▸ **TEXTE À LIRE**
'''
Hommage à notre camarade et ami Mohamed Moutiaa – 2008

C’est à Bruxelles, le 12 janvier 2008, la ville où s’était installé Mohamed Moutiaa de son nom d’emprunt Slimane qu’un grand nombre de militants lui rendaient hommage après son décès le 22 novembre 2007.
Il s’y était installé après avoir séjourné à Tripoli dans la clandestinité, convaincu dans la victoire de nos convictions pour le droit, la justice et la démocratie.

Slimane, à gauche. A son retour d’exil.
Rencontre organisée par sa familles et ses amis.

Chers(es) camarades et amis(es)

Je tiens tout d’abord à remercier Fadi de m’avoir proposé de présider cette rencontre. C’est, pour moi, un grand honneur, de le faire à l’occasion du 40ème jour de la disparition de notre camarade et ami, Slimane.

C’est par ce nom que je l’ai rencontré pour la première fois à Tripoli, en Libye, ce mois de mai 1973.

Sa disparition, ce 22 Novembre 2007, me fait revivre toute cette période, il y a près de 35 ans, où notre jeunesse et nos certitudes dans une victoire prochaine du Droit et du respect de la dignité humaine dans notre pays, nous rapprochaient. Il n’était pas utile de connaître le vrai nom de celui-ci ou celui-là, ni de savoir d’où il vient, ce qu’il a fait…Seul comptait notre lien dans cette lutte pour la liberté.

Nous étions jeunes, nous avions confiance, nous avions tout quitté, père, mère, famille et biens. Peu importait que notre famille nous croit morts pourvu qu’elle soit préservée…C’était la clandestinité que je découvrais et qu’il connaissait déjà, mais c’était aussi un certain nombre de camarades avec lesquels j’ai beaucoup partagé. Et, parmi eux, Slimane qui avait toujours le mot pour ironiser, le sourire pour alléger le poids des absences familiales.

Slimane dont je n’ai connu le parcours qu’après près de 2 années de clandestinité s’était évertué à m’apprendre à conduire en Libye sans résultat et avec la ferme intention de ne plus recommencer vu ma maladresse .

Slimane est celui qui, un jour, dans les rues de Tripoli, nous observant de loin alors que j’étais la seule femme entre tous avait proposé, avec ce rire voire ce fou rire  si éclatant et légèrement rauque : et si on l’appelait Boucheïb pour nous moquer de toute cette police qui, si elle nous  interroge un jour  sur le nom de cette femme qui était avec nous on ne pourrait lui répondre que par un nom au masculin….

Jusqu’à aujourd’hui, certains en souvenir de lui m’appellent Boucheïb, le temps de nous projeter un peu dans le passé. Lui aussi, lorsque l’on s’est rencontré en Mai 2006 à Casablanca, m’avait interpellé «Boucheïb» revenant sur tous nos souvenirs.

Slimane était celui qui se moquait un peu de nos certitudes et qui, un jour, à Tripoli, nous dit : lorsque nous serons bien vieux, une canne à la main, serons-nous toujours les mêmes avec nos certitudes. Certains sont partis assez jeunes, lui aussi. Mais, je l’assure, certains quinquagénaires et sexagénaires que nous sommes devenus n’ont pas dévié de leurs profondes convictions, ne participent pas à la banalisation de la démocratie et du vrai malgré les pressions qui nous entourent. Avec nos moyens mais avec toute notre conviction.
'''
▸ **DONNÉES AFFICHÉES**
'''
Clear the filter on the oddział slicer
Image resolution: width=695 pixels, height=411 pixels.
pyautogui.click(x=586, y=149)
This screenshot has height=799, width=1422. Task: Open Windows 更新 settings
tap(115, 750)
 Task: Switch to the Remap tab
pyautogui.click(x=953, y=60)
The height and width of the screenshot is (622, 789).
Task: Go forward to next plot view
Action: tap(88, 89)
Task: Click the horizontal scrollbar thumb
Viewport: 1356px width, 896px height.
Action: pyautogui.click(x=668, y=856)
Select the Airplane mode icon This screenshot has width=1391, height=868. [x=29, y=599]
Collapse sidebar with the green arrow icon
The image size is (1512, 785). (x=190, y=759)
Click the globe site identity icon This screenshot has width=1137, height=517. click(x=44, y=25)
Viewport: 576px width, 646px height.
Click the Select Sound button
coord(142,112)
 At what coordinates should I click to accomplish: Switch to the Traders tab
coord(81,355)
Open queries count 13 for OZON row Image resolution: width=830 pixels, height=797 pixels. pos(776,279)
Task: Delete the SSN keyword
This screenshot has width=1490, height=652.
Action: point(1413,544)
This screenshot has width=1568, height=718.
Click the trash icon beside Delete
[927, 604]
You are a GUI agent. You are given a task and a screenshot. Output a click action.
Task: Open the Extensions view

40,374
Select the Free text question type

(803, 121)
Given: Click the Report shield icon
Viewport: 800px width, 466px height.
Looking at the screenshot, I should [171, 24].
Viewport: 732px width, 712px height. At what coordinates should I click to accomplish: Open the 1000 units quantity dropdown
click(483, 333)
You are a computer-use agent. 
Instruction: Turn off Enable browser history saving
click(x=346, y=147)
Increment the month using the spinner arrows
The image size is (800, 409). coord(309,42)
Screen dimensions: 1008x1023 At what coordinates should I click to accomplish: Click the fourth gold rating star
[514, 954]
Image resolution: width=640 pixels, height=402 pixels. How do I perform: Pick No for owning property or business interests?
'''
▸ **CONSIGNE**
Résumez en deux phrases le texte d'hommage à Mohamed Moutiaa.

▸ **CORRIGÉ**
Le 12 janvier 2008, à Bruxelles, de nombreux militants ont rendu hommage à Mohamed Moutiaa, dit Slimane, décédé le 22 novembre 2007, lors d'une rencontre organisée par sa famille et ses amis pour le 40e jour de sa disparition. Le discours rappelle la clandestinité partagée avec lui à Tripoli à partir de mai 1973, son ironie, son sourire et le surnom de Boucheïb qu'il avait proposé, et affirme que certains de ses anciens camarades n'ont pas dévié de leurs convictions.